Abstract
Purpose
To compare preoperative and postoperative ocular biometry in patients with iris-fixated phakic intraocular lens (pIOLs): Artisan and Artiflex.
Materials and Methods
This study included 40 eyes with Artisan and 36 eyes with Artiflex pIOL implants. Anterior chamber depth (ACD) and axial length (AL) were measured by applanation ultrasonography (A-scan) and partial coherence interferometry (IOLMaster) preoperatively and 3 months after pIOL implantation.
Results
ACD measurements after Artisan or Artiflex pIOL implantation were smaller than preoperative measurements. Specifically, the difference after Artisan pIOL implantation was -1.07±0.17 mm by A-scan and -0.08±0.08 mm by IOLMaster. The difference after Artiflex pIOL implantation was -1.31±0.15 mm by A-scan and -0.05±0.07 mm by IOLMaster. After Artisan pIOL implantation, differences in AL measurements by A-scan were insignificant (difference: -0.03±0.15 mm), whereas postoperative AL measurements by IOLMaster were significantly longer than preoperative measurements (difference: 0.12±0.07 mm). After Artiflex pIOL implantation, AL measurements by both A-scan and IOLMaster were significantly longer than preoperative measurements (difference: 0.09±0.16 mm by A-scan and 0.07±0.10 mm by IOLMaster). In the Artiflex group, differences in AL measurements by A-scan correlated with the central thickness of the Artiflex pIOL.
Phakic intraocular lenses (pIOLs) have become common for correcting high refractive errors and these lenses were proven an effective and safe option to treat high myopia.1-3 However, complications have also been reported after pIOL implantation, which include endothelial cell loss,4 retinal detachment,5 traumatic aniridia,6 IOL dislocation, pigment dispersion syndrome, and glaucoma.7 PIOL implantations may increase the speed of cataract development due to intraoperative surgical trauma, postoperative inflammation, and the postoperative use of topical steroids.7-9 There is a direct relationship between the development of lens opacity and high myopia.7 With an increasing number of pIOL implantations, there will also be an increase in the number of patients presenting with cataracts; whether induced by the pIOLs or aging alone.
In patients with a history of iris-fixated pIOL implantation, explantation of the pIOL and cataract surgery can be done simultaneously or cataract extraction can be performed separately after adequate healing from the pIOL explantation. Combined surgery requires a shorter rehabilitation period but the surgeon should determine the IOL power with biometry measured with the pIOL implantation condition. Therefore, the surgeon needs to be aware of potential ocular biometry measurement errors in eyes with pIOLs.

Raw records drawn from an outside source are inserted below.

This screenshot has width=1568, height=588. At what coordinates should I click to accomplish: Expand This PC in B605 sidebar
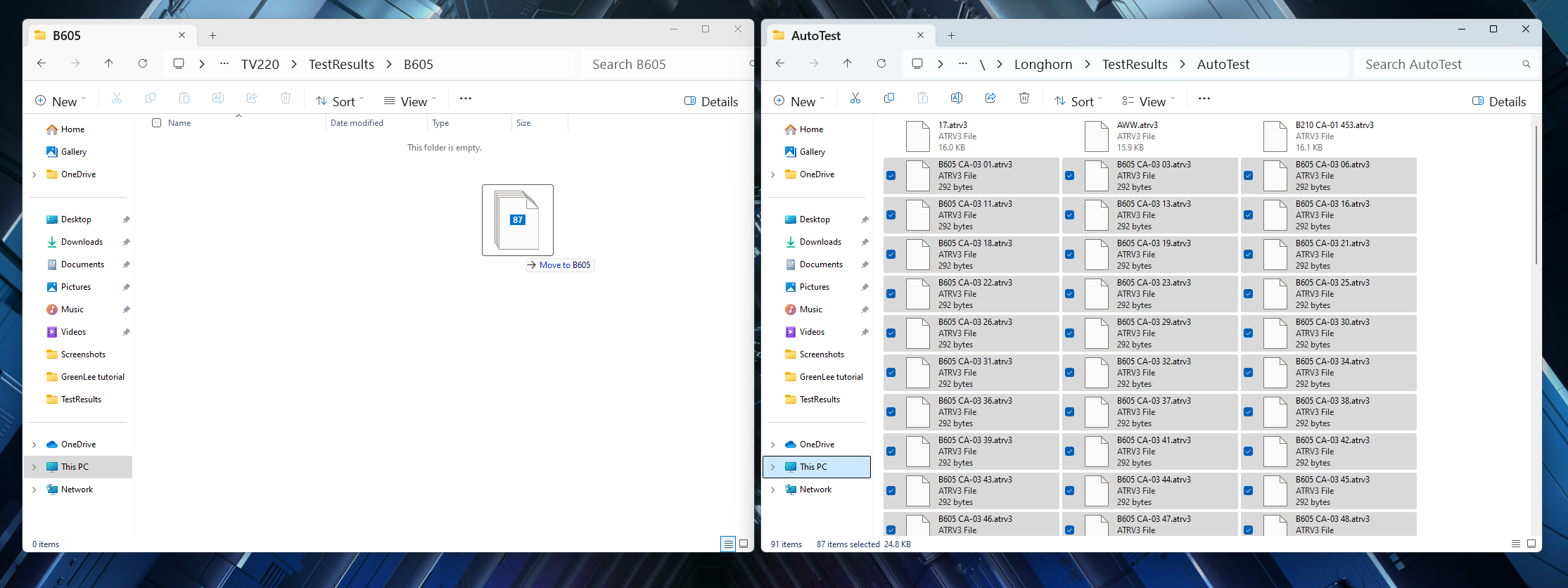[x=34, y=467]
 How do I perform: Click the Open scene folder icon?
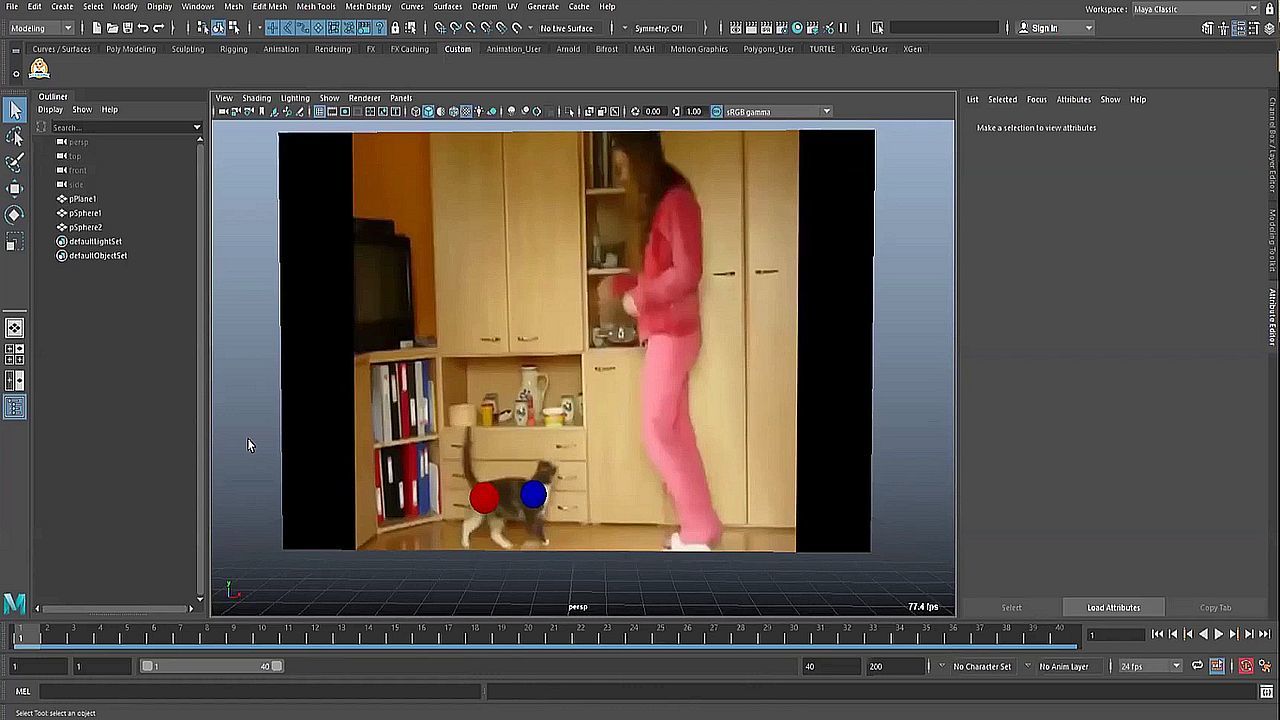[x=112, y=28]
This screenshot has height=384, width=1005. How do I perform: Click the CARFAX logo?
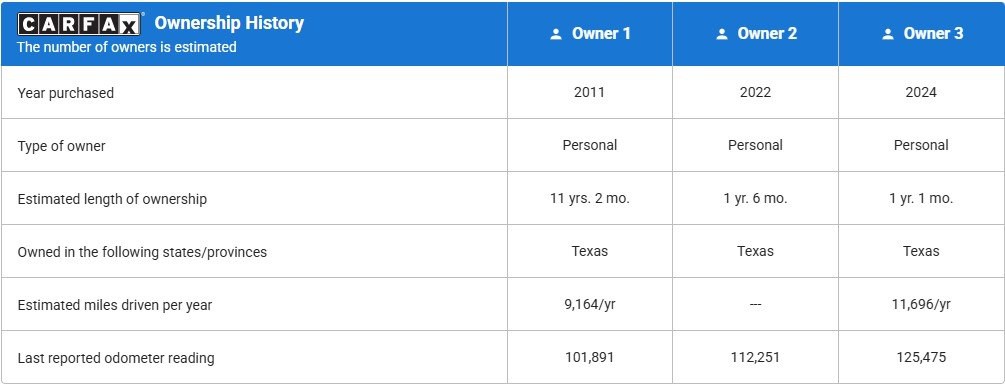coord(79,24)
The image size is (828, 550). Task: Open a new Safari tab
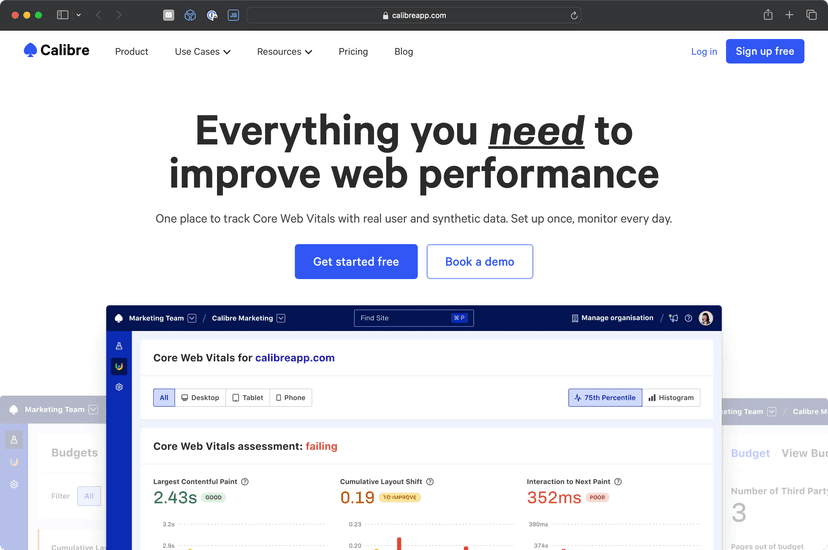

The presence of a pIOL is known to affect ocular biometric measurement because the speed of the ultrasound through the various materials of pIOLs is different from the average velocity used to measure the eye. Although Hoffer10 published a formula by which to correct this error, some studies suggested that use of the correction factor may be inadvisable.7,11-13 One study reported that the axial length (AL) measured by IOLMaster is not significantly affected by Visian Implantable Collamer Lens (ICL) implantation.11 Other authors concluded that the change in AL, as measured by the immersion A-scan after Visian ICL implantation, is statistically insignificant.12 Another report reviewed several studies and found that the biometry and IOL power calculations are not distorted by the presence of a pIOL except in the case of silicone posterior chamber pIOLs.7
The aim of this study was to determine whether any biometric measurement errors occur in two types of iris-fixated pIOLs made of different materials: Artisan and Artiflex pIOLs made of polymethylmethacrylate (PMMA) and silicone, respectively. In addition, we used both A-scan ultrasonography and IOLMaster to measure ocular biometry. These devices use different techniques for measuring ocular biometry, which aids in determining how the measurement errors are different based on the measuring device and pIOL materials.
This study included 40 eyes from 24 patients with Artisan pIOL implants and 36 eyes from 20 patients with Artiflex pIOL implants. Both surgical treatments were performed by a single surgeon (J. B. L.). Before surgery, patients were given a detailed explanation of the surgery process and medical implications. All patients signed a written consent form in accordance with the Helsinki Declaration. Local Institutional Review Board approval was obtained. Inclusion criteria consisted of patients with preoperative manifested refractive errors of -3.0 to -15.0 diopter with no history of glaucoma, no history of corneal, lenticular, or retinal diseases, or any medical disease likely to alter vision. Patients who had contraindications for pIOL implantation were excluded. These included patients with anterior chamber depth less than 3.2 mm, patients who had any angle and iris abnormalities, or corneal endothelial density less than 2000 cells/mm2. Ophthalmic examinations were performed preoperatively, including slit lamp microscopy, cycloplegic and manifest refractions, fundus examination, and intraocular pressure measurement with Goldmann applanation tonometry. Uncorrected visual acuities and best-corrected visual acuities were checked. Two weeks before surgery, patients received a peripheral iridectomy incision with a Nd:YAG laser, generally at the 12 o'clock position.
The Artisan pIOLs used in the study (models 206 and 204, Ophtec BV, Groningen, the Netherlands) are convex-concave iris-fixated lenses. The biomaterial of the single-piece compression-molded IOL is CQ-ultraviolet absorbing PMMA. Both models have an overall length of 8.5 mm. The central thickness of the myopic Artisan pIOL (-3 D to 23 D) is 0.14 mm.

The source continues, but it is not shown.